Not really. For one, the caller knows that there's someone on the other end reading it live, as opposed to live voicemail where you don't know whether your message will be seen immediately or whenever the other person decides to check their voicemails. Also call screening allows you to prompt follow up questions which you can't do with live voicemail.
On a side note a younger kid in family used this unix tool called "sed" and asked me if such advanced tools existed during "my time". I told her I was not born even after 10 years had passed since its invention.
Together with the EU's replaceable battery law, this is a good step in that direction.
Unfortunately it pushes against planned obsolescence which makes companies more money, so we'll see how long the promise of updates lasts...
They’ve had the opportunity for I provide security updates for their old pixels for years but chose not too. So this is just marketing fluff to get a few more sales…

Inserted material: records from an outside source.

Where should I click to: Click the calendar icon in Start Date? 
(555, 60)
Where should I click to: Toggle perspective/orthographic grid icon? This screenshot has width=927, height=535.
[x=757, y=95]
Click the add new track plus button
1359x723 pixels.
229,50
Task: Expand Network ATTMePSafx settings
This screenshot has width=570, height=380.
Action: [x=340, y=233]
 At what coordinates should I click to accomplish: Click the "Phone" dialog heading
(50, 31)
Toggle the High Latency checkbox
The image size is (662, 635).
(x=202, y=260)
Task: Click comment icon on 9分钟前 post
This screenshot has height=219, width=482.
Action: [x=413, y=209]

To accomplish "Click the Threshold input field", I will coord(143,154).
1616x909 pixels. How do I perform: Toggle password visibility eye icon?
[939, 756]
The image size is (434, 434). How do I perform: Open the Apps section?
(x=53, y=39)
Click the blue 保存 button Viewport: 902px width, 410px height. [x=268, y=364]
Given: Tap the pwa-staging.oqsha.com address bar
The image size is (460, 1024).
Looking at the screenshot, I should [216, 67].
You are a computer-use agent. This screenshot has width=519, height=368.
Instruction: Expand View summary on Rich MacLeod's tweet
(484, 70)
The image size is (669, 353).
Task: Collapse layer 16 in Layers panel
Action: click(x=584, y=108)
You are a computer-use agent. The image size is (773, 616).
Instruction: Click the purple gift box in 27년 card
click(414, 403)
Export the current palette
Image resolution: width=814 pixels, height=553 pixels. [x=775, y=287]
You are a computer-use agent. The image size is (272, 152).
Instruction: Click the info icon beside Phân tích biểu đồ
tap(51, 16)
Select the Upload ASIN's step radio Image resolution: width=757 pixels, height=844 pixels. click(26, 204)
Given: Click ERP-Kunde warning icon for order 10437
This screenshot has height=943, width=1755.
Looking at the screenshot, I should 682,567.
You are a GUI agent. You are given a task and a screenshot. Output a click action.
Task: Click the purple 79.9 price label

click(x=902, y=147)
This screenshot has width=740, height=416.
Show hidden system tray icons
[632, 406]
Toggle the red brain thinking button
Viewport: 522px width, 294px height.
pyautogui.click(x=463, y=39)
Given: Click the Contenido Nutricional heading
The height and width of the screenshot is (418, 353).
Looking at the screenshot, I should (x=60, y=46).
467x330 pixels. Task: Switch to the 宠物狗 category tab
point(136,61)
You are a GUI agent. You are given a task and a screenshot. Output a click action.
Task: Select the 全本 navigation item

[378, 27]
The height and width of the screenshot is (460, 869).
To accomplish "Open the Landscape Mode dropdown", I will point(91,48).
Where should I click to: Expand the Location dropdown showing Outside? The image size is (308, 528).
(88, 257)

And in typical Google style after 3 years they’ll say “yeh… about those 7 years, we really meant 3”
Pixel pass anyone?
However, the alleged leaked specs for the Pixel 8 explicitly state "7 years of OS and security updates" [2], so I think they do actually intend on 7 years of major Android version updates.
[1] https://www.theverge.com/2021/10/19/22735485/google-pixel-6-...
[2] https://www.91mobiles.com/hub/google-pixel-8-pro-specificati...
And it's usually cheap, they drop fast in price, but the 8 is really expensive for some reason, lets hope it follows the same trend and just drops in price.
Something no other phones can't do, certianly not your blackbox iphone(even if apples marketing says otherwise.)
If I wasn't such a fan of GrapheneOS, I would have ditched Pixel so fast.
1. Google needs to build up the reputation that they support phones for 7 years, currently there is no device from them that was ever supported that long.
2. Pixels are not officially sold in my country, even though I am from the European Union. I need to buy from a 3rd party with at least 50% markup and dubious support.
3. Even if I were to buy a Pixel phone, 50% of the differentiating features are not available in my country (or barely any country outside of the US) - like call screening, hold for me, book me a reservation (I forgot the name of this feature).
IoT crap is a different story, though. Then again, I don't think there's a single IoT vendor that I trust to provide security updates for a normal amount of time.